### ARTICLE

++++++++++++++++++++

Life insurance is a necessary risk management tool, but insurance against any risk should be purchased only where a rational cost-benefit analysis can be conducted.

Life insurance is a necessary risk management tool for many families, but in our almost 40 years of experience, many buyers are misinformed, and many fail to conduct the proper research before purchasing.

This is especially true when considering “blended” insurance and investment products. We’ll show you our analysis that strips away the marketing magic and exposes the sobering reality in three specific scenarios in which insurance policies were sold, or attempted to be sold, that make no financial sense for the consumer.

Start by Understanding How Insurance Companies Work

Insurance companies make money in two ways — through underwriting (paying out less in benefits than they take in in premiums), and by investing the premiums, which are earned well in advance of when the benefits are paid. This is called ‘float.’

To begin with, consumers should be aware that insurance agents operate under no obligation to put the clients’ best interests before their own. The insurance agent is compensated by a commission, most of which is paid at the time of sale (this can also be thought of as a front end sales load). In fact, many insurance companies offer commissions that can be over 100 percent of the initial premium. You read that right — the agent receives more for selling you the product than the check you write for your first payment.

++++++++++++++++++++

### INSTRUCTIONS TO FOLLOW
Return the part of the life insurance article between "To begin with, consumers" and "your first payment.", inclusive, copied word for word.

### COLLECTED MATERIAL
++++++++++++++++++++

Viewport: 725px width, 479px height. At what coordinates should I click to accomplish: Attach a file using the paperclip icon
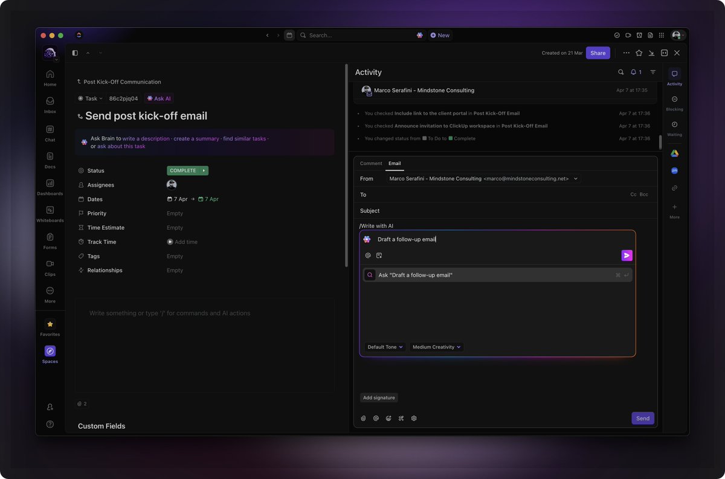(363, 418)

++++++++++++++++++++

### REPLY
To begin with, consumers should be aware that insurance agents operate under no obligation to put the clients’ best interests before their own. The insurance agent is compensated by a commission, most of which is paid at the time of sale (this can also be thought of as a front end sales load). In fact, many insurance companies offer commissions that can be over 100 percent of the initial premium. You read that right — the agent receives more for selling you the product than the check you write for your first payment.